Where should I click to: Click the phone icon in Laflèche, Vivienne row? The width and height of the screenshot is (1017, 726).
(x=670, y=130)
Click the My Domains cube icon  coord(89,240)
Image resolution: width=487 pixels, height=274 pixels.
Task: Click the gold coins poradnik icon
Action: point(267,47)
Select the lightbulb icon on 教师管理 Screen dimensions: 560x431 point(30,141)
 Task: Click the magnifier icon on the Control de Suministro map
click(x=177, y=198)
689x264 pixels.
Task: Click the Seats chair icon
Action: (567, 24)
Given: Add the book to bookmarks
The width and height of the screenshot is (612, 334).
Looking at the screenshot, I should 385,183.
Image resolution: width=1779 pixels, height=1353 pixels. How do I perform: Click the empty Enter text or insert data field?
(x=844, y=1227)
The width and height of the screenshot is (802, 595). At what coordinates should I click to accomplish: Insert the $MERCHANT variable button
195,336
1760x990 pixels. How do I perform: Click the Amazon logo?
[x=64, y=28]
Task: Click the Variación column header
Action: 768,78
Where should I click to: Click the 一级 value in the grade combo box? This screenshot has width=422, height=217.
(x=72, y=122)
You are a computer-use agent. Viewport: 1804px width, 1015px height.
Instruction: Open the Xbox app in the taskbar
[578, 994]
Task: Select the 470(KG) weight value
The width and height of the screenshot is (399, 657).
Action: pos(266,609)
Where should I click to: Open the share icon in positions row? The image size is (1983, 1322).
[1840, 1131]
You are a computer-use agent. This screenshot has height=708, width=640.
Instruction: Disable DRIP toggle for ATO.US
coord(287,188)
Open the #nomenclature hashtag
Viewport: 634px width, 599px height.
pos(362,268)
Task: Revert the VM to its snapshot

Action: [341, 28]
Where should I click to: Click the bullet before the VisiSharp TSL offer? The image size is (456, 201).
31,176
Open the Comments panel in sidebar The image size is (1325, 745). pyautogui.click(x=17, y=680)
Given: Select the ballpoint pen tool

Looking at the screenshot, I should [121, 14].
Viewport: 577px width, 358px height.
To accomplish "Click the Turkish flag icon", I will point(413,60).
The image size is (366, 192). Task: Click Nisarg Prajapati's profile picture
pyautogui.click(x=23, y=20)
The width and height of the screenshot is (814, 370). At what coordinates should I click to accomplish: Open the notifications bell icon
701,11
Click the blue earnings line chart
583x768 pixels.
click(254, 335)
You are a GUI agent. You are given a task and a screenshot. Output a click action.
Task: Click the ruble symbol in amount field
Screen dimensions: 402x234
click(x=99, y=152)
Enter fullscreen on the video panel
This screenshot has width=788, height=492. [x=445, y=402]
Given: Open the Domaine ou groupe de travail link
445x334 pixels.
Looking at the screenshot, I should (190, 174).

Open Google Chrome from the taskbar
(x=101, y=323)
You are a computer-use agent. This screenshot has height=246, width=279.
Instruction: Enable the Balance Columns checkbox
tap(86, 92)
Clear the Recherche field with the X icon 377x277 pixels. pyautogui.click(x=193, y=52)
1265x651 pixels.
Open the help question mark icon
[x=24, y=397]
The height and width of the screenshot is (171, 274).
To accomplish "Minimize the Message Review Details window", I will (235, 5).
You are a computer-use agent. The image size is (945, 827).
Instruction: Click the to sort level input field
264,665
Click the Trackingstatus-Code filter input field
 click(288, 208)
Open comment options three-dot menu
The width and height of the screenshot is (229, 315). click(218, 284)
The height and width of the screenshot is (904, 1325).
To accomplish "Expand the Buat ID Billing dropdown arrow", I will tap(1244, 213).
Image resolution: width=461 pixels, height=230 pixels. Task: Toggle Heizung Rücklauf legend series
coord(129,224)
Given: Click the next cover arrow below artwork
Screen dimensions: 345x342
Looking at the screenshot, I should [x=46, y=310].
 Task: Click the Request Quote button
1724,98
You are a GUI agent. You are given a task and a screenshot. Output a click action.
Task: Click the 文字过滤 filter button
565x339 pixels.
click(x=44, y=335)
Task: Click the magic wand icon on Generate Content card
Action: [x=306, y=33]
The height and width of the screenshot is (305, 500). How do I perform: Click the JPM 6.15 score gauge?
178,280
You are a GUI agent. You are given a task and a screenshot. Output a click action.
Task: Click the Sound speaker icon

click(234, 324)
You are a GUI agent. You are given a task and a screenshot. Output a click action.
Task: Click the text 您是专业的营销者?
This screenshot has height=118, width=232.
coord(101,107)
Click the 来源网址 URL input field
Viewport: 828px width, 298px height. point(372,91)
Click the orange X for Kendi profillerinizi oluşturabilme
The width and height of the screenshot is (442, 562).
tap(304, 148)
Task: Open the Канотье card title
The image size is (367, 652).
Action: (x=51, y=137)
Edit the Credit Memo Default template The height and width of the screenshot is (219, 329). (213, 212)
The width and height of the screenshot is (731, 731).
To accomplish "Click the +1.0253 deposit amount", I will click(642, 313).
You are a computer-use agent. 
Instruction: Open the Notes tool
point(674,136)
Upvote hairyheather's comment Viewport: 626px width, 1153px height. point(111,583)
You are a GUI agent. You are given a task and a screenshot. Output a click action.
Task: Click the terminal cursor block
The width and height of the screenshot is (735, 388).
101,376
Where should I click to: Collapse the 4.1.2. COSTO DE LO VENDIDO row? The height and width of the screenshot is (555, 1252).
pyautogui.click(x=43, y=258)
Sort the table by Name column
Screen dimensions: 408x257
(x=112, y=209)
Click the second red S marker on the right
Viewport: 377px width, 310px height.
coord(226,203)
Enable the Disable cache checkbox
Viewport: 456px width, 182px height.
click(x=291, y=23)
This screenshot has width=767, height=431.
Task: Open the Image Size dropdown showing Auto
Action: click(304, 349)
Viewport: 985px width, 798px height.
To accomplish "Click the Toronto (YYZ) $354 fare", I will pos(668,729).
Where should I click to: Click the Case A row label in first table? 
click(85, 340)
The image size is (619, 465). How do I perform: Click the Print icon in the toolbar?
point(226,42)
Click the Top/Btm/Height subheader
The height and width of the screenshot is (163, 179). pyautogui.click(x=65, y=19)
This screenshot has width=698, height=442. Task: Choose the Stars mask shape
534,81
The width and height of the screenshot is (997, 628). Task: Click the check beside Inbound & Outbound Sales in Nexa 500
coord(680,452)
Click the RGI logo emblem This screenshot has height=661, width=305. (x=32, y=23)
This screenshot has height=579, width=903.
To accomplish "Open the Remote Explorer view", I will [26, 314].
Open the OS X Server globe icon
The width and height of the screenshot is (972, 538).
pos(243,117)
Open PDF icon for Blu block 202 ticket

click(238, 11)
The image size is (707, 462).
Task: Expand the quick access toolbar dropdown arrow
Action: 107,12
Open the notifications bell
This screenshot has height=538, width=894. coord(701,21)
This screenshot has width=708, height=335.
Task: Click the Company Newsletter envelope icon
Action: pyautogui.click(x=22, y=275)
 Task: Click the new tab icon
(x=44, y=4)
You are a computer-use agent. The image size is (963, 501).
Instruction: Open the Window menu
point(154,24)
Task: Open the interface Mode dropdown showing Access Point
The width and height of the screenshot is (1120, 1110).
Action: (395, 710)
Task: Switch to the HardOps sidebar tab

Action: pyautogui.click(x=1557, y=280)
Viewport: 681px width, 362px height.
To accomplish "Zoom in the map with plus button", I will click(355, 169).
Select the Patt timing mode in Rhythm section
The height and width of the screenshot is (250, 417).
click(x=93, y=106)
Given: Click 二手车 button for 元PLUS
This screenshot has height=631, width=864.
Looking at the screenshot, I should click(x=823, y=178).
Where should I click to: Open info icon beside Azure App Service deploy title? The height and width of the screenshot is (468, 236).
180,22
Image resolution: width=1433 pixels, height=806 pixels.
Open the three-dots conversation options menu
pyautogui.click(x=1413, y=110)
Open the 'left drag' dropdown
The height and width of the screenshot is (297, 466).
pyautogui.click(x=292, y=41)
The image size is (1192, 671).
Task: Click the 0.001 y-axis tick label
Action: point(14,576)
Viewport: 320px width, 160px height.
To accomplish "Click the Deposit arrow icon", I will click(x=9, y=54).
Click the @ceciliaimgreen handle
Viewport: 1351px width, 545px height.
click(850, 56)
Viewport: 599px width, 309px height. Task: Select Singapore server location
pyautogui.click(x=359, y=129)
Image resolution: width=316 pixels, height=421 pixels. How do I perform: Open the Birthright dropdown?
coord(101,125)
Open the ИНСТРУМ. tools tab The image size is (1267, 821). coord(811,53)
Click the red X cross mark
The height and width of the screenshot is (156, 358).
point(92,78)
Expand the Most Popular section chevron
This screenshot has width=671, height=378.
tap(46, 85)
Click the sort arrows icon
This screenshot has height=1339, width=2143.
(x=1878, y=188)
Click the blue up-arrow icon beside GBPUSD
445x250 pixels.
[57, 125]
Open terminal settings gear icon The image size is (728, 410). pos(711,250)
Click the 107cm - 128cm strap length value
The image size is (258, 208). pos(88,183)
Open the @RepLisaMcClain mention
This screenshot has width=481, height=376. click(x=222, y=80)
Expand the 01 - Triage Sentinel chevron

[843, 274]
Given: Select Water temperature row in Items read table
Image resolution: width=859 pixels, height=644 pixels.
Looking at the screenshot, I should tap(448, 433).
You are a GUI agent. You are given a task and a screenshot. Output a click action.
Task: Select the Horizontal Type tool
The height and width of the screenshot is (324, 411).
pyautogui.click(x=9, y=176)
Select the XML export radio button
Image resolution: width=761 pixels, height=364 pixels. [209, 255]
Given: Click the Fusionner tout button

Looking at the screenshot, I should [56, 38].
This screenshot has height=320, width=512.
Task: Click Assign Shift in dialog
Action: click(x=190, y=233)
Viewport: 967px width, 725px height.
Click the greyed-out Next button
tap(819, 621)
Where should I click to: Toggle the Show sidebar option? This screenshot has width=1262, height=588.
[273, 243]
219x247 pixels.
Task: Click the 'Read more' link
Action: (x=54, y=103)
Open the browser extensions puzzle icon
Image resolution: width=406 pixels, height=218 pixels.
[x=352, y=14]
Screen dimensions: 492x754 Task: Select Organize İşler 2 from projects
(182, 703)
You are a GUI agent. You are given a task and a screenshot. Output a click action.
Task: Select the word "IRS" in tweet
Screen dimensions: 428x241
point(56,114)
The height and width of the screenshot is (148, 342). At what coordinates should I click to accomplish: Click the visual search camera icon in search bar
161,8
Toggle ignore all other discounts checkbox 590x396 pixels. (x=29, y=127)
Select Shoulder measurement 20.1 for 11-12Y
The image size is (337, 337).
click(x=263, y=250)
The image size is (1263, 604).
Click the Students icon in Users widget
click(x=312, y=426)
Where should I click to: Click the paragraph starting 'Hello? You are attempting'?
_ _ _ _ _
Reproduce the entries starting at the line that contains "You are a computer-use agent. Viewport: 1804px" and ending at the line that contains "will (235, 5).", swapping "taskbar" for "dock" and leaving everything else unchanged.

→ Final result
You are a computer-use agent. Viewport: 1804px width, 1015px height.
Instruction: Open the Xbox app in the dock
[578, 994]
Task: Select the 470(KG) weight value
The width and height of the screenshot is (399, 657).
Action: pos(266,609)
Where should I click to: Open the share icon in positions row? The image size is (1983, 1322).
[1840, 1131]
You are a computer-use agent. This screenshot has height=708, width=640.
Instruction: Disable DRIP toggle for ATO.US
coord(287,188)
Open the #nomenclature hashtag
Viewport: 634px width, 599px height.
pos(362,268)
Task: Revert the VM to its snapshot

Action: [341, 28]
Where should I click to: Click the bullet before the VisiSharp TSL offer? The image size is (456, 201).
31,176
Open the Comments panel in sidebar The image size is (1325, 745). pyautogui.click(x=17, y=680)
Given: Select the ballpoint pen tool

Looking at the screenshot, I should [121, 14].
Viewport: 577px width, 358px height.
To accomplish "Click the Turkish flag icon", I will point(413,60).
The image size is (366, 192). Task: Click Nisarg Prajapati's profile picture
pyautogui.click(x=23, y=20)
The width and height of the screenshot is (814, 370). At what coordinates should I click to accomplish: Open the notifications bell icon
701,11
Click the blue earnings line chart
583x768 pixels.
click(254, 335)
You are a GUI agent. You are given a task and a screenshot. Output a click action.
Task: Click the ruble symbol in amount field
Screen dimensions: 402x234
click(x=99, y=152)
Enter fullscreen on the video panel
This screenshot has width=788, height=492. [x=445, y=402]
Given: Open the Domaine ou groupe de travail link
445x334 pixels.
Looking at the screenshot, I should (190, 174).

Open Google Chrome from the dock
(x=101, y=323)
You are a computer-use agent. This screenshot has height=246, width=279.
Instruction: Enable the Balance Columns checkbox
tap(86, 92)
Clear the Recherche field with the X icon 377x277 pixels. pyautogui.click(x=193, y=52)
1265x651 pixels.
Open the help question mark icon
[x=24, y=397]
The height and width of the screenshot is (171, 274).
To accomplish "Minimize the Message Review Details window", I will (235, 5).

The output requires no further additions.